Evanston sax player leads ‘Group Effort’
The Chris Greene Quartet | Photo by Ozzie Ramsay
The Chris Greene
Quartet
Release of its live CD
“A Group Effort,” Mayne Stage, 1328 W. Morse Ave., Chicago
8 p.m. May 24
Tickets are $18-$38
(773) 381-4554 or visit www.maynestage.com
Updated: May 15, 2012 9:52PM
Almost seven years after forming from the remnant’s of his New Perspective electric-jazz/funk/fusion ensemble, Evanston sax player Chris Greene’s Chris Greene Quartet is still going strong and celebrating the release of its sixth recording and first live CD.
The “A Group Effort” release party will be held at the venue where the CD was recorded last October, at 8 p.m. May 24 in the Mayne Stage in Chicago.
Greene first picked
up the alto sax as a fifth-grader at Evanston’s
Washington Elementary school, but didn’t become serious about jazz until a teacher in the jazz program at ETHS played John Coltrane’s “My Favorite Things” for him.
“That completely turned my head around and made me think, ‘This is what I want to do,’ ” he said.
Until that attitude adjustment, though, Greene, who went on to study jazz at Indiana University and to perform with Common, Sheena Easton, Liquid Soul and the Mighty Blue Kings in addition to leading his own groups, had been paying much more attention to pop, funk, rap and hip-hop.
Fusing forms
Back in 1995, New Perspective was a very conscious effort by Greene to fuse the music he listened to while growing up with the so-called traditional jazz he had grown to love. (Traditional is a label he mildly objects to on the grounds that golden-age artists like Miles Davis and Coltrane were hardly content to remain within a tradition.)
After two albums from New Perspective and a few years touring and gigging as a sideman, though, Greene formed the acoustic CGQ with the intention of allowing his musical influences to emerge more organically.
“My inspiration is all around me; I’m a musician of my time,” he said. “This group plays quote-unquote traditional acoustic jazz, but I’m infusing it with all the influences I grew up with: funk and hip-hop and blues and gospel.

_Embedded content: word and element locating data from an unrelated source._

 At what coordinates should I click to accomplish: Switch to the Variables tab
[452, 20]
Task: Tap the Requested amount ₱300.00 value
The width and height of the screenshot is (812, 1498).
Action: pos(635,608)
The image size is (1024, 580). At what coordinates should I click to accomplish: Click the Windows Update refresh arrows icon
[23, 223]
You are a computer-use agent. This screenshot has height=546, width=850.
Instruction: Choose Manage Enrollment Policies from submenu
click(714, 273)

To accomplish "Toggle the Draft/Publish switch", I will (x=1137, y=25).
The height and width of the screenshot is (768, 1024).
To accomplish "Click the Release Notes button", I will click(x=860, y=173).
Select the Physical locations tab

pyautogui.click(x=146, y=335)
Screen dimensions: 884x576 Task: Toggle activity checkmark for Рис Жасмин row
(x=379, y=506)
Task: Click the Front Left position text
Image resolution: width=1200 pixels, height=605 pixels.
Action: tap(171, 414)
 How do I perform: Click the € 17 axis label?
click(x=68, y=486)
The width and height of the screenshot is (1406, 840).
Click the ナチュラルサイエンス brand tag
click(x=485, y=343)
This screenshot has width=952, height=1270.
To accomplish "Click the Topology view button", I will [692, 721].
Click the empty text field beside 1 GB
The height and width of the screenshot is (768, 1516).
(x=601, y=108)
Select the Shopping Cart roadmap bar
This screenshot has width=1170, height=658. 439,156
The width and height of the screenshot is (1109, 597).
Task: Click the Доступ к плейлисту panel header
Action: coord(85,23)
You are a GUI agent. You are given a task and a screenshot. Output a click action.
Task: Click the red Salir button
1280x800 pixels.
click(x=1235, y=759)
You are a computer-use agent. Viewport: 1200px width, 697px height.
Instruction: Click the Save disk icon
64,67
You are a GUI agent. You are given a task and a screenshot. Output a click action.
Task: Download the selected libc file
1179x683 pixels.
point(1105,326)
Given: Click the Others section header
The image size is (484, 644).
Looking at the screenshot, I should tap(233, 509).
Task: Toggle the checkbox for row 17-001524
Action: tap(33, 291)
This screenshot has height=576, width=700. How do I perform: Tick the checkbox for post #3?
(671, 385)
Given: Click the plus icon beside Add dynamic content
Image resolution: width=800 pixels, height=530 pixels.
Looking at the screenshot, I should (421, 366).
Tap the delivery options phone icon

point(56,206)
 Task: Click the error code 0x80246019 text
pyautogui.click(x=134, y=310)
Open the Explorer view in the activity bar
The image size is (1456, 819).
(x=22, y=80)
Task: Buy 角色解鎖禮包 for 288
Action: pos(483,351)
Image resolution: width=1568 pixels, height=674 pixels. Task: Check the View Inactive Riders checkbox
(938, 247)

“We don’t consciously have to try to fuse those things together, really, because in our heads they’ve already been fused.”
Broader appeal
One of the side benefits of acknowledging the influence of contemporary pop music, of allowing a dose of funk into the mix, for example, when it feels right, is that the CGQ has developed a reputation as a group that touches all the classic bases, but with cross-over appeal.
Greene said he is very pleased with the way the live recording, which features seven original numbers plus the ’60s standard “Blue Bossa,” worked out. Especially as recorded by ace Chicago engineer Joe Tortorici. “When you listen to this album through headphones, it sounds like you’re on stage with us.
“It’s a pretty nice documentation of the way we sound live, when we stretch out on tunes,” Greene said, noting that the group’s comparative longevity has cultivated their ability to improvise together. “I think the four of us are really playing our hearts out on this record.”